The Virginian-Pilot
                             THE VIRGINIAN-PILOT 
              Copyright (c) 1994, Landmark Communications, Inc.

DATE: Friday, September 2, 1994              TAG: 9409020780
SECTION: SPORTS                   PAGE: C2   EDITION: FINAL 
SOURCE: BY RICH RADFORD, STAFF WRITER 
DATELINE: NORFOLK                            LENGTH: Short :   48 lines

L. TAYLOR TOPPLES SALEM

Richard Johnson showed Thursday night that he is ready and able to continue Lake Taylor's long line of quality tailbacks.

Johnson, a 5-foot-10, 170-pound senior who played in the shadow of first-team All-Tidewater tailback Deangelo ``Dink'' Hodges last year, stepped confidently into the spotlight at Chittum Field, rushing for four touchdowns and 118 yards in Lake Taylor's season-opening 30-7 victory over Salem.

None of his runs, however, proved more important than his 38-yard scoring burst around left end early in the second half, breaking open a tight game and making Salem pay for its most glaring error.

Leading, 12-7 at halftime, the Titans stalled on their first possession of the third quarter at their 40. It appeared Lake Taylor would settle for pinning Salem back on its 8 when Mario Elliott booted a 52-yard punt. Instead the Titans, ranked No. 4 in South Hampton Roads, had first-and-10 at Salem's 40-yard line when the Sun Devils were called for roughing the punter.

Salem had sent all 11 men in an effort to block the punt. The Sun Devils had gambled successfully near the end of the first half when Gerald Taylor scampered 38 yards for a touchdown on a fake punt.

This gamble misfired and three plays later, Johnson took a pitchout from Elliott and won the footrace to the goal line.

``We like to play aggressively and when you're playing a quality team like Lake Taylor you've got to make your breaks,'' said Salem coach Bill McTyre of the all-out attempt to block the punt. ``It backfired and there's no other way to characterize the way we played after that, other than to say it was a collapse.

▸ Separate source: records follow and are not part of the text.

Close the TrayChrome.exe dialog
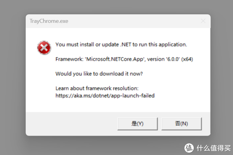The height and width of the screenshot is (155, 233). 202,20
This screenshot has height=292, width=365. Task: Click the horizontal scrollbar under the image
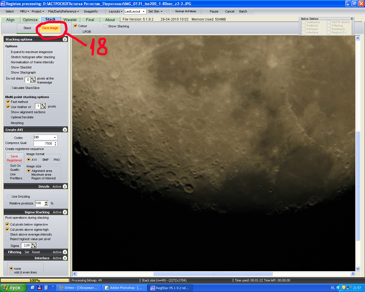212,274
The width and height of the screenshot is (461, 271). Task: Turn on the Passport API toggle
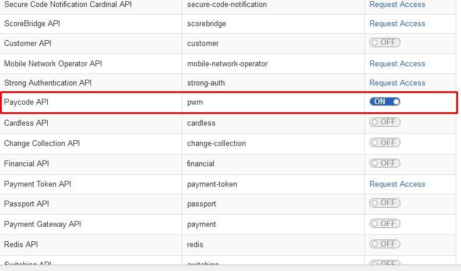click(385, 203)
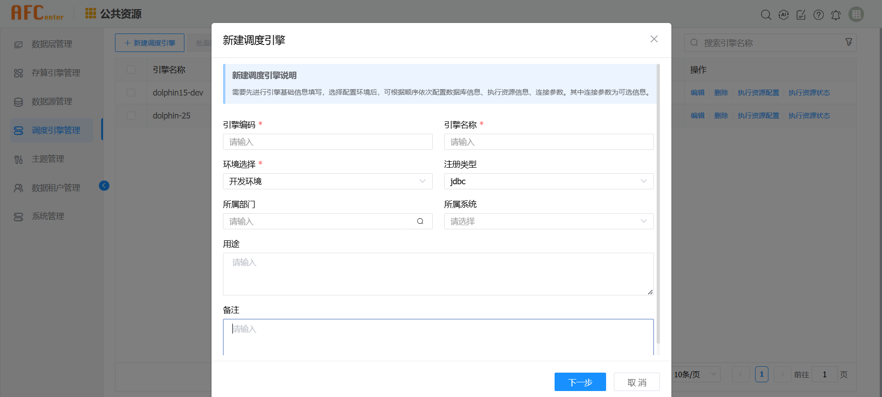882x397 pixels.
Task: Click the help question mark icon
Action: pos(819,15)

``But we're young. We'll learn a lot from this one.''

What the Titans learned was that they can't keep reading their press clippings.

``The newspaper stories blew our heads up big,'' said Elliott. ``We've got to stop looking at the paper.''

After halftime, the Sun Devils managed just one first down, that on a facemask infraction against the Titans on the next to last play of the game.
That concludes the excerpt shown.